Ultimately, Bunge and another 1960 first round pick, Lee Shaffer, signed with Amateur Athletic Union (AAU) teams, bypassing the NBA. Bunge joined Phillips Petroleum and played 1960–62 for the Phillips 66ers out of Bartlesville, Oklahoma. Maryland teammate Charlie McNeil also signed with the 66ers. In this era, the NBA did not pay well and offered players no health insurance benefits. For many college graduates, AAU basketball, aligned with a job and insurance, was the better option and Bunge took this route.

Bunge was limited by his health. During the 1961–62 season, the 66ers were 45–8 and won the AAU National Championship, beating the Denver D-C Truckers, 70–59, in Denver, Colorado. Bunge retired from playing after the season.

On September 1, 1963, the San Francisco Warriors renounced his draft rights.

== Personal life ==
Bunge was married to Barbara and resided in the Bartlesville, Oklahoma area for many years. He worked for Phillips Petroleum for over 30 years, after working and playing for their AAU team, the Phillips 66ers.

Bunge was a youth league softball coach for many years.

Bunge's daughter, Tracy Bunge, played softball at the University of Kansas, graduating in 1986. Tracy Bunge was inducted to both the Kansas University Athletics Hall of Fame and the Kansas Sports Hall of Fame and had her number retired at Kansas University. Tracy Bunge was a longtime Head Coach of the University of Kansas Softball program.
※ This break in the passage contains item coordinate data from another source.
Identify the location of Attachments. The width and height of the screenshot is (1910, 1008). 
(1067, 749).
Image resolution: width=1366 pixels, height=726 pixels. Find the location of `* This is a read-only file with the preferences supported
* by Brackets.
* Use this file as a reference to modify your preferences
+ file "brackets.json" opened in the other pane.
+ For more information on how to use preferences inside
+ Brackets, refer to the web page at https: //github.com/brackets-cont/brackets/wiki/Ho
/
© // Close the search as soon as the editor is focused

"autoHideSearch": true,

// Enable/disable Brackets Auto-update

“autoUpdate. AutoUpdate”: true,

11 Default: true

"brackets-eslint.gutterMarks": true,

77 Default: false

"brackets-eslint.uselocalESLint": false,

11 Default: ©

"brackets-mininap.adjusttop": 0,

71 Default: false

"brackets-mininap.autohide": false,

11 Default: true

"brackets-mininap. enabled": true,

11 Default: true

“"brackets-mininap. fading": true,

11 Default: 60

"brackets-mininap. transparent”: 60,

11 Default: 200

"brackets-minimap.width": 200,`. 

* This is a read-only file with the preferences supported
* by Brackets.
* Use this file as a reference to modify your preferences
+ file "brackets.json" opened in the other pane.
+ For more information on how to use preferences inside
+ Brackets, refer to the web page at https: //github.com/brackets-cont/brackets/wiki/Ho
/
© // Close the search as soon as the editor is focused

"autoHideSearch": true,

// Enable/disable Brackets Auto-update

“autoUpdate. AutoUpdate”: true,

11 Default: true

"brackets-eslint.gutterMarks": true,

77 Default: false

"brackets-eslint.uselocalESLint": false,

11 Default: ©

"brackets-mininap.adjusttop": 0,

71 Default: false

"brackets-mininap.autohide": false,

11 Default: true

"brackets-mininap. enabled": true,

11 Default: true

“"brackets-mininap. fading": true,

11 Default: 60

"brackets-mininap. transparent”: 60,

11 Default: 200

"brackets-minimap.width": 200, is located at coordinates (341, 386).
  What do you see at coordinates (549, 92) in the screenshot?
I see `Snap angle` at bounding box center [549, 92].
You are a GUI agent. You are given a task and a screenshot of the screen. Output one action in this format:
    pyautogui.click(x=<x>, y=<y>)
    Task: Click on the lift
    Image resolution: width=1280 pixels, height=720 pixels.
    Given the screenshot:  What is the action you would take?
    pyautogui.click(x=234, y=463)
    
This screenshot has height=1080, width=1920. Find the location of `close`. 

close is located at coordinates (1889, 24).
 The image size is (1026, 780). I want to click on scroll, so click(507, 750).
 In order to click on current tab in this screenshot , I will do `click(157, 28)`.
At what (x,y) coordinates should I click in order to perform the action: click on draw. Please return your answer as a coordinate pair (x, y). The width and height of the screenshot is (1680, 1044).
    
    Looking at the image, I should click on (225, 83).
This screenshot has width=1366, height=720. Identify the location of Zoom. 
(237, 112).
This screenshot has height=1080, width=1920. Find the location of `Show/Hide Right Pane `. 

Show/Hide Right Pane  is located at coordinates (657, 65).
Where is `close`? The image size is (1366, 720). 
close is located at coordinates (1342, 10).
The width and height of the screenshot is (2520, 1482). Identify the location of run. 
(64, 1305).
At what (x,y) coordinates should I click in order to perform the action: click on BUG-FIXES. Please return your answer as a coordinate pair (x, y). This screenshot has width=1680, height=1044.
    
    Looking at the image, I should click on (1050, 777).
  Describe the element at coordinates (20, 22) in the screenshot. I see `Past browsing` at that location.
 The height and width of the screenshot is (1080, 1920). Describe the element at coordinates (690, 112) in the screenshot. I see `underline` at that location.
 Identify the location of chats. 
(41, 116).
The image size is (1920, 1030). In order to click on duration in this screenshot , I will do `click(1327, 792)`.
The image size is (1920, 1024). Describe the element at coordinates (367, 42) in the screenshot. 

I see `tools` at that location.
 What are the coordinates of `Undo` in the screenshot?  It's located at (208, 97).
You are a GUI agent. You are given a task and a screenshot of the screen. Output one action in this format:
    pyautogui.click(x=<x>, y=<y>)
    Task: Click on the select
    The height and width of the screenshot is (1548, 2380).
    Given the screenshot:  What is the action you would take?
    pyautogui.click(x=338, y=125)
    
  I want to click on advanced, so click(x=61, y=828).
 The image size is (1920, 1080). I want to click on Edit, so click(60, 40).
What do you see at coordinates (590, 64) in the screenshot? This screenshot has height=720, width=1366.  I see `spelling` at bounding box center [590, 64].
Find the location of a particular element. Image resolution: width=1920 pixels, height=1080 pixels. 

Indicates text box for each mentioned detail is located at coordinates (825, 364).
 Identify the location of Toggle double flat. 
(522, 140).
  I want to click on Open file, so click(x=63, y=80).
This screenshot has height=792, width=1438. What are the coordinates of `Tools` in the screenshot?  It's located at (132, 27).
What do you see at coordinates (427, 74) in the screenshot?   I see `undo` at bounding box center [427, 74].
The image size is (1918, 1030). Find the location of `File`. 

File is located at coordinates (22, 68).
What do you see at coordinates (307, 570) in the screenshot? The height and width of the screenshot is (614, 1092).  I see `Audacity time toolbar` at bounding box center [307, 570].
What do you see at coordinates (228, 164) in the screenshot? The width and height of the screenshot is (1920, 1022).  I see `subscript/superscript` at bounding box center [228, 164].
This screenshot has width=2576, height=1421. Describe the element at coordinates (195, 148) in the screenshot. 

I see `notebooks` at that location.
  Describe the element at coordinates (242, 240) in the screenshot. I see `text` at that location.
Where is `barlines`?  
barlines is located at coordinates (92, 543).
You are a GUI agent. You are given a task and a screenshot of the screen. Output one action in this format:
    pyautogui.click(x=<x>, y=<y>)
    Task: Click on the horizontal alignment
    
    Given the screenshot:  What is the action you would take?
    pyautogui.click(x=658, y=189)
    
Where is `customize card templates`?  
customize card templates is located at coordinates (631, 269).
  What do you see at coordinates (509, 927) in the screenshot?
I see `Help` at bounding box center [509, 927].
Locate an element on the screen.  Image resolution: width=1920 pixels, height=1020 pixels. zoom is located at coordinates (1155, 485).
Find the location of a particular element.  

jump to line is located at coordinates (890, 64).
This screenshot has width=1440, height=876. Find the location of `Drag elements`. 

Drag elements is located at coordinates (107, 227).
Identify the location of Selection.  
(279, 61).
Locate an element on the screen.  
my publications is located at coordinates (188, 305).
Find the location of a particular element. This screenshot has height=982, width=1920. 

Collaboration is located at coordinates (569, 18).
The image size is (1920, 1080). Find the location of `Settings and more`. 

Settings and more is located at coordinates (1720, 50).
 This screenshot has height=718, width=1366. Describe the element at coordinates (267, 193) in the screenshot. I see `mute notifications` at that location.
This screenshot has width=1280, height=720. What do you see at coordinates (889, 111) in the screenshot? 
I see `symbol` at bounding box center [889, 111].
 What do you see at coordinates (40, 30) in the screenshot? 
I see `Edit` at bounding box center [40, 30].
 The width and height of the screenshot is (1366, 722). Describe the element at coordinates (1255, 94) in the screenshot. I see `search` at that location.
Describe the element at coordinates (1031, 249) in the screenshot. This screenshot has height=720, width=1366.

Bunge's daughter, Kim Bunge Sanchez, played college basketball for the University of Arkansas from 1980 to 1982.

Bunge's grandson, Michael Sanchez, was a 6'8" forward for the University of Arkansas from 2007 to 2012.

Bunge's granddaughter, Krista Sanchez, was a 6'1" basketball player at the University of Oklahoma from 2003 to 2007.

Al Bunge died on November 26, 2019, at the age of 82.

== Honors ==
In 2009, Bunge was honored as a 2009 Atlantic Coast Conference Basketball Tournament Legend, joining 10 other former ACC basketball players and one coach representing the Legends. The 2009 Legends were honored at the 57th Annual Atlantic Coast Conference Basketball Tournament on March 12–15, 2009 in Atlanta.

On October 21, 2016, Bunge was inducted into the University of Maryland Athletics Hall of Fame.

In January 2018, the 1958 NCAA Tournament Team was honored by Maryland at halftime of their game vs. the Iowa Hawkeyes, with Bunge in attendance.